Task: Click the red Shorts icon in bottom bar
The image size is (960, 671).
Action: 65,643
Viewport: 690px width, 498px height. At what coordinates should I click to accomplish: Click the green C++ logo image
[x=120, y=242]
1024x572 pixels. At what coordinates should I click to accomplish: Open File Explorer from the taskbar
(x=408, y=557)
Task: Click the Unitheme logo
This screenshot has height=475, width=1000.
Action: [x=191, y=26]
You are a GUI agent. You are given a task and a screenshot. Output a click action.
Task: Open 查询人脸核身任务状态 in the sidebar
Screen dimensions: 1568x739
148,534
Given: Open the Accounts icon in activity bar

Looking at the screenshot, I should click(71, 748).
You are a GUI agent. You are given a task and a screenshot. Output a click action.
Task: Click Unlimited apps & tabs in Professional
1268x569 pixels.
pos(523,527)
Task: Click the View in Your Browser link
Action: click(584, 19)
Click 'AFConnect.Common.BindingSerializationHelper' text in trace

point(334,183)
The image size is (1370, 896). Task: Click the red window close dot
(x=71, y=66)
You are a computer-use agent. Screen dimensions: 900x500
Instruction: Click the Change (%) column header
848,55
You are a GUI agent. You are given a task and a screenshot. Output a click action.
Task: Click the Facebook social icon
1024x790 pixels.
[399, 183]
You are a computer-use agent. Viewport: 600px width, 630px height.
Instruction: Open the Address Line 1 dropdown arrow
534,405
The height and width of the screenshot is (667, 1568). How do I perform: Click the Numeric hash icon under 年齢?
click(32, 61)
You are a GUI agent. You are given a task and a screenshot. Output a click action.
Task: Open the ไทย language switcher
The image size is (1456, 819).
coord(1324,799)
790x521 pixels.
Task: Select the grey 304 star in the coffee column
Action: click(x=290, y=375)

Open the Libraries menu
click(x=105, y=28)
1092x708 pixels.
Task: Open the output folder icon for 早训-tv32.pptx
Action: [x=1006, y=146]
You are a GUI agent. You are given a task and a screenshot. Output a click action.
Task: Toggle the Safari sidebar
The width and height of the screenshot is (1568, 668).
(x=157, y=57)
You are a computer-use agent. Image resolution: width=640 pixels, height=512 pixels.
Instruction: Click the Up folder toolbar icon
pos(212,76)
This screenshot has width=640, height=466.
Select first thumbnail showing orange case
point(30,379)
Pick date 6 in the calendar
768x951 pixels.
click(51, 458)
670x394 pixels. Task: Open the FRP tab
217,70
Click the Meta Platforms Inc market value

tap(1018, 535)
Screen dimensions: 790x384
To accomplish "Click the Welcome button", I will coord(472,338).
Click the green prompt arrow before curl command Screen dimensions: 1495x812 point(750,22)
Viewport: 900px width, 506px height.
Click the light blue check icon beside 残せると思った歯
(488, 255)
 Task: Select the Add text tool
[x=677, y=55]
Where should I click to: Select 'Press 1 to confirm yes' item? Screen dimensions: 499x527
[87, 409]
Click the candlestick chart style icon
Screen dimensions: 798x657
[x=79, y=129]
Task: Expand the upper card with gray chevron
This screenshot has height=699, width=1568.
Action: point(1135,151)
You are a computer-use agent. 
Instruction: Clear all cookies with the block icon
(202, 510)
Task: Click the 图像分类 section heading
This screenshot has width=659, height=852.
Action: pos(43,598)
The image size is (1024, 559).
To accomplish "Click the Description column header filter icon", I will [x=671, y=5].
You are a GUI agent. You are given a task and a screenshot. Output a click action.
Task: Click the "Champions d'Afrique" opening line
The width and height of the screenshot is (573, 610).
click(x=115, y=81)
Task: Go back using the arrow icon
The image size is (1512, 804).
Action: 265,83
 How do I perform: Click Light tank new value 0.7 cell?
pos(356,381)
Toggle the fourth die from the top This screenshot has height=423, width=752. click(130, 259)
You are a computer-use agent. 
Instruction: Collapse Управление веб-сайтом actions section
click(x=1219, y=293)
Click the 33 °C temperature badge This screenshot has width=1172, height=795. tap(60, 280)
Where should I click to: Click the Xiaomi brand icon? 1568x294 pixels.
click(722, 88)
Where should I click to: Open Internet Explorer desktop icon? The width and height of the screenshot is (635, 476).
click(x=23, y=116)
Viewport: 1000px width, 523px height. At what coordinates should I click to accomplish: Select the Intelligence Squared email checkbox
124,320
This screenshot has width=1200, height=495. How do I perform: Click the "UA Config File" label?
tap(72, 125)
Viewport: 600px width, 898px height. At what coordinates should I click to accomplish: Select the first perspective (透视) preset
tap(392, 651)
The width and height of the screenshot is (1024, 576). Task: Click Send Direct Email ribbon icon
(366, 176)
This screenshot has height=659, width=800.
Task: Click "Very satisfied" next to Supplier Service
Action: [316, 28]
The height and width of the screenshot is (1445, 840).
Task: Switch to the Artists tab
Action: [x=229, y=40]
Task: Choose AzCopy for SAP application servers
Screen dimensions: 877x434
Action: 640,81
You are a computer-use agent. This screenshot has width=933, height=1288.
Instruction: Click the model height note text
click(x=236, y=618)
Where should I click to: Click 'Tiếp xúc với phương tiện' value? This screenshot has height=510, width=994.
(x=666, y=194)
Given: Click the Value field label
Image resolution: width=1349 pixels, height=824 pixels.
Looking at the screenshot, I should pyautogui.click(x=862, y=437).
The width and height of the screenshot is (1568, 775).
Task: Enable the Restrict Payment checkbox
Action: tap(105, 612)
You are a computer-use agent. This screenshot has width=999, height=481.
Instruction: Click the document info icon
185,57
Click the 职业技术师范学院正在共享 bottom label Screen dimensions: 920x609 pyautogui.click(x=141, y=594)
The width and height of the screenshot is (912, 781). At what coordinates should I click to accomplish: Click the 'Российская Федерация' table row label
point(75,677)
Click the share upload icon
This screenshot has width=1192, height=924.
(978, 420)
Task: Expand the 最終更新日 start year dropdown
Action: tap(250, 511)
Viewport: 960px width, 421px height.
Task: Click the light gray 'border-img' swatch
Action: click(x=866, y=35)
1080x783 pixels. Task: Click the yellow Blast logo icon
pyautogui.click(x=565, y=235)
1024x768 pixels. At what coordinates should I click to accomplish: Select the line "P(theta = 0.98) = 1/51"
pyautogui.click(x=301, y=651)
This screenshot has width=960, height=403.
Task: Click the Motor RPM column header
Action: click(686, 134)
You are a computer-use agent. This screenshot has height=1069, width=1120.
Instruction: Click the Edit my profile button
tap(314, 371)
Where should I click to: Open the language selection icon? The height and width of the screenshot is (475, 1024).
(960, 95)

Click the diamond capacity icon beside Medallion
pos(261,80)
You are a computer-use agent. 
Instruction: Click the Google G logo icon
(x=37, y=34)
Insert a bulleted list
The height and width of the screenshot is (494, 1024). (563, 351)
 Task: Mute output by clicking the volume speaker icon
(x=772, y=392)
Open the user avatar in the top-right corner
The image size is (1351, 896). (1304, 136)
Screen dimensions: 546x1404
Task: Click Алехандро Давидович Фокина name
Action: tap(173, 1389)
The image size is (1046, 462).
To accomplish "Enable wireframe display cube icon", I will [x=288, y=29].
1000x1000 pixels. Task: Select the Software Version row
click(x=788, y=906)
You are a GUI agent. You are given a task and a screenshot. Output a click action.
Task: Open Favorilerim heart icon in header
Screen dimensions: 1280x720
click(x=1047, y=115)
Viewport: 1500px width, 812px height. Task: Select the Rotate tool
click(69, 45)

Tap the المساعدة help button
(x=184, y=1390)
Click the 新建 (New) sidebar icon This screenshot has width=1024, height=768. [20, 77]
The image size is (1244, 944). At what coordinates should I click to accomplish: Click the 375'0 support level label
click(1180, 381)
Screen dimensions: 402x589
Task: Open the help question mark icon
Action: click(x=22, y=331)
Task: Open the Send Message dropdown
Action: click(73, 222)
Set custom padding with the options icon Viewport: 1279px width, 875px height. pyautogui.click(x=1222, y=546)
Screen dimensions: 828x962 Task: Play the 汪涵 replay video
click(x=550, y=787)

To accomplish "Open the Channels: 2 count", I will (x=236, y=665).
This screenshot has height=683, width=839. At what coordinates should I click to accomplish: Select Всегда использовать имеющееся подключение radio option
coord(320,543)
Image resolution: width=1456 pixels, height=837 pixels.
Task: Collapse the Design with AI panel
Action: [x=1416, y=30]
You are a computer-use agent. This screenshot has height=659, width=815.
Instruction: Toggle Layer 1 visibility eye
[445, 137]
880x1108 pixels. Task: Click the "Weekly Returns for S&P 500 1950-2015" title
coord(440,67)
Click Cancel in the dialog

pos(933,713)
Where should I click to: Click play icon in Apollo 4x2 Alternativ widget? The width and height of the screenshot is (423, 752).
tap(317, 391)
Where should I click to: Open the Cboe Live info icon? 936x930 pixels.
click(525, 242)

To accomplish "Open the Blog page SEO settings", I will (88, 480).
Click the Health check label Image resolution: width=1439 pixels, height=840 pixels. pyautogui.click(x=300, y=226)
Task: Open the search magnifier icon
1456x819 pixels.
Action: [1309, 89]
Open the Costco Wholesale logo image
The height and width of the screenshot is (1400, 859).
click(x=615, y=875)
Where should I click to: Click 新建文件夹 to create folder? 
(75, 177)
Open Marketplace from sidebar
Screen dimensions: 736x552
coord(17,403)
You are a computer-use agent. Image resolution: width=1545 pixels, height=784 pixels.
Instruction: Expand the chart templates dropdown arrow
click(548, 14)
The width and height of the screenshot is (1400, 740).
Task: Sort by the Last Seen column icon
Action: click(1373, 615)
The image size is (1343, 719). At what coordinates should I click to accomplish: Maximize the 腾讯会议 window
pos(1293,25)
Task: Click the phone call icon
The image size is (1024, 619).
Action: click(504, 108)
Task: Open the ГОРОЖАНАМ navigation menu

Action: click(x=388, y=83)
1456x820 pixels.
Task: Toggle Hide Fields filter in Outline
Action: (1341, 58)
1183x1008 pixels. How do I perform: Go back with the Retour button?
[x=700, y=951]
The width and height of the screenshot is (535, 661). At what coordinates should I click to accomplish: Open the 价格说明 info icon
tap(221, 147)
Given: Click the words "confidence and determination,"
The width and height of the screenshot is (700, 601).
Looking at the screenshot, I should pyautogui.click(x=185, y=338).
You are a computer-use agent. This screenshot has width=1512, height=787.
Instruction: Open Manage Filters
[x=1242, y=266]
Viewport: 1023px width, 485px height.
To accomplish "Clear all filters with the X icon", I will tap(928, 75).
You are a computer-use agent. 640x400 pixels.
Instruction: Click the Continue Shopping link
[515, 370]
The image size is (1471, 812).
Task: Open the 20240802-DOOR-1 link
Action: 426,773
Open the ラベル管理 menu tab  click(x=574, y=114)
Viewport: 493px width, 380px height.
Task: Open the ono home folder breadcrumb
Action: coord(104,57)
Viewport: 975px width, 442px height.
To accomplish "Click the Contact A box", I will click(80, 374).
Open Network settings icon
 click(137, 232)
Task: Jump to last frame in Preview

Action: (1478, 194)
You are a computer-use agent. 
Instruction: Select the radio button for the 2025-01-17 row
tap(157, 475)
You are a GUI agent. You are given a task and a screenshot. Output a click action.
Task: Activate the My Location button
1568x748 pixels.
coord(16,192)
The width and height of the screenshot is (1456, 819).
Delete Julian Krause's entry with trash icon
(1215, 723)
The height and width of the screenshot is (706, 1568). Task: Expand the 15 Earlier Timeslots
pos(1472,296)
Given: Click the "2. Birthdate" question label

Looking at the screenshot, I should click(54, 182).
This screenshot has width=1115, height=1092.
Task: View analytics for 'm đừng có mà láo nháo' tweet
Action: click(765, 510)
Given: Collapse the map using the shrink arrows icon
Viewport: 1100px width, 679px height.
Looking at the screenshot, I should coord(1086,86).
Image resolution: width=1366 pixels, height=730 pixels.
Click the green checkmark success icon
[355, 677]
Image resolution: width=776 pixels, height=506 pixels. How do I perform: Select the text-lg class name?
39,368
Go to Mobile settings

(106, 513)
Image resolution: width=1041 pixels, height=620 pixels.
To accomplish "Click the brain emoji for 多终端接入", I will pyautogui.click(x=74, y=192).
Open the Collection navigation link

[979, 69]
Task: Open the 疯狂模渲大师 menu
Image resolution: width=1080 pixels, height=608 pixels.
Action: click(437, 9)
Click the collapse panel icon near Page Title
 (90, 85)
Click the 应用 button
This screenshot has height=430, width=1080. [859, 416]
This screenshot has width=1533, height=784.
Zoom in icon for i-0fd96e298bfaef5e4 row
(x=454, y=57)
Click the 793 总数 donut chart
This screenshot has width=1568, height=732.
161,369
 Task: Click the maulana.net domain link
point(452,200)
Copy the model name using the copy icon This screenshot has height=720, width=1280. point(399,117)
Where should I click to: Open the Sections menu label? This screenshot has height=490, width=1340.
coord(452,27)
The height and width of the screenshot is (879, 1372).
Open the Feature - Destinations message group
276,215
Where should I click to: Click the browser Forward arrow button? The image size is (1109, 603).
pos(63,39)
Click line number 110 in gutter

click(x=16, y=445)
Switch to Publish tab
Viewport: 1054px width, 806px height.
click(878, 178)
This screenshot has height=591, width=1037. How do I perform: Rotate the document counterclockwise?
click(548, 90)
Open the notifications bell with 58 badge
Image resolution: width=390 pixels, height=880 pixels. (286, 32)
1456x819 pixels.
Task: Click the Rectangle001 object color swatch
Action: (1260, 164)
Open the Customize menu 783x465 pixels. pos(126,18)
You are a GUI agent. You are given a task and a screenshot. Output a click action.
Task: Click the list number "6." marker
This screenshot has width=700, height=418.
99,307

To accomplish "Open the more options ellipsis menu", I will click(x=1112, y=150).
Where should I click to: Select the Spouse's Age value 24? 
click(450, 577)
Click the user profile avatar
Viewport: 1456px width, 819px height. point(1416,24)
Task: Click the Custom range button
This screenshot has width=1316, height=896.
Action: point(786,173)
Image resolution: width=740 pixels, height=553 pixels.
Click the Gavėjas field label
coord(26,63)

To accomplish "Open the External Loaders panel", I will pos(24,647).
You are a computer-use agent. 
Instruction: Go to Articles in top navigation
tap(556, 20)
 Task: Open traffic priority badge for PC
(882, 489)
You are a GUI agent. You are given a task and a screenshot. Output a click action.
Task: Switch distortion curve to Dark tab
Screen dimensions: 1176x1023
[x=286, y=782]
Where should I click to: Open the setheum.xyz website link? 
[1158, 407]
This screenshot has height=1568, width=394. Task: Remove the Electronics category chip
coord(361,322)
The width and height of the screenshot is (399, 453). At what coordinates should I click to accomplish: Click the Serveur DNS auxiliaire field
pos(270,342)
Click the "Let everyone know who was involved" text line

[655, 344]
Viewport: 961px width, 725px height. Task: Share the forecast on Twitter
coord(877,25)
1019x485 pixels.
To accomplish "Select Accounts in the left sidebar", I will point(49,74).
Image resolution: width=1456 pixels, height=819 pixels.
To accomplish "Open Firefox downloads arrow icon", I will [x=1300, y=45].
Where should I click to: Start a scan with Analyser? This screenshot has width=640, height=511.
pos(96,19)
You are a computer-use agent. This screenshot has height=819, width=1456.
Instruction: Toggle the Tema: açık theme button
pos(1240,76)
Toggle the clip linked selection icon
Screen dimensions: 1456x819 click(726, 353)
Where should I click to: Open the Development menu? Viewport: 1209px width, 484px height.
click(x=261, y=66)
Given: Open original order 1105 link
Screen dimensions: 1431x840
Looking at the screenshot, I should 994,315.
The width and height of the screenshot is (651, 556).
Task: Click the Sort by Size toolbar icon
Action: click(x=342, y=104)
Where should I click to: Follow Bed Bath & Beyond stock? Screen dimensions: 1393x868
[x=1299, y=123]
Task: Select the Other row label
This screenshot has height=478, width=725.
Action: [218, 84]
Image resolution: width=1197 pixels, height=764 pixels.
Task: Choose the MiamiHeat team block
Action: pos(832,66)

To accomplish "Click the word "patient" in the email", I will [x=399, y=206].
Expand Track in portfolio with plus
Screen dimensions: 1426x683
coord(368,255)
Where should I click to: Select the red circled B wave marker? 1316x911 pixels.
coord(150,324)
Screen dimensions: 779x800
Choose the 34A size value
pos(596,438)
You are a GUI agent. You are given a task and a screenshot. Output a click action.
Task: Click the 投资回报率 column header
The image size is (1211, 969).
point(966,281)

= = = =

▶ DIRECTIONS FOR THIS TASK:
Render the stretch of data that opens with the line containing "has height=659, width=815." and closes with the line containing "should pyautogui.click(x=185, y=338).", both included, as a JSON list of strings with one string per line. Leave out blank lines.

▶ CORRECT ANSWER:
[
  "You are a computer-use agent. This screenshot has height=659, width=815.",
  "Instruction: Toggle Layer 1 visibility eye",
  "[445, 137]",
  "880x1108 pixels. Task: Click the \"Weekly Returns for S&P 500 1950-2015\" title",
  "coord(440,67)",
  "Click Cancel in the dialog",
  "pos(933,713)",
  "Where should I click to: Click play icon in Apollo 4x2 Alternativ widget? The width and height of the screenshot is (423, 752).",
  "tap(317, 391)",
  "Where should I click to: Open the Cboe Live info icon? 936x930 pixels.",
  "click(525, 242)",
  "To accomplish \"Open the Blog page SEO settings\", I will (88, 480).",
  "Click the Health check label Image resolution: width=1439 pixels, height=840 pixels. pyautogui.click(x=300, y=226)",
  "Task: Open the search magnifier icon",
  "1456x819 pixels.",
  "Action: [1309, 89]",
  "Open the Costco Wholesale logo image",
  "The height and width of the screenshot is (1400, 859).",
  "click(x=615, y=875)",
  "Where should I click to: Click 新建文件夹 to create folder? ",
  "(75, 177)",
  "Open Marketplace from sidebar",
  "Screen dimensions: 736x552",
  "coord(17,403)",
  "You are a computer-use agent. Image resolution: width=1545 pixels, height=784 pixels.",
  "Instruction: Expand the chart templates dropdown arrow",
  "click(548, 14)",
  "The width and height of the screenshot is (1400, 740).",
  "Task: Sort by the Last Seen column icon",
  "Action: click(1373, 615)",
  "The image size is (1343, 719). At what coordinates should I click to accomplish: Maximize the 腾讯会议 window",
  "pos(1293,25)",
  "Task: Click the phone call icon",
  "The image size is (1024, 619).",
  "Action: click(504, 108)",
  "Task: Open the ГОРОЖАНАМ navigation menu",
  "Action: click(x=388, y=83)",
  "1456x820 pixels.",
  "Task: Toggle Hide Fields filter in Outline",
  "Action: (1341, 58)",
  "1183x1008 pixels. How do I perform: Go back with the Retour button?",
  "[x=700, y=951]",
  "The width and height of the screenshot is (535, 661). At what coordinates should I click to accomplish: Open the 价格说明 info icon",
  "tap(221, 147)",
  "Given: Click the words \"confidence and determination,\"",
  "The width and height of the screenshot is (700, 601).",
  "Looking at the screenshot, I should pyautogui.click(x=185, y=338)."
]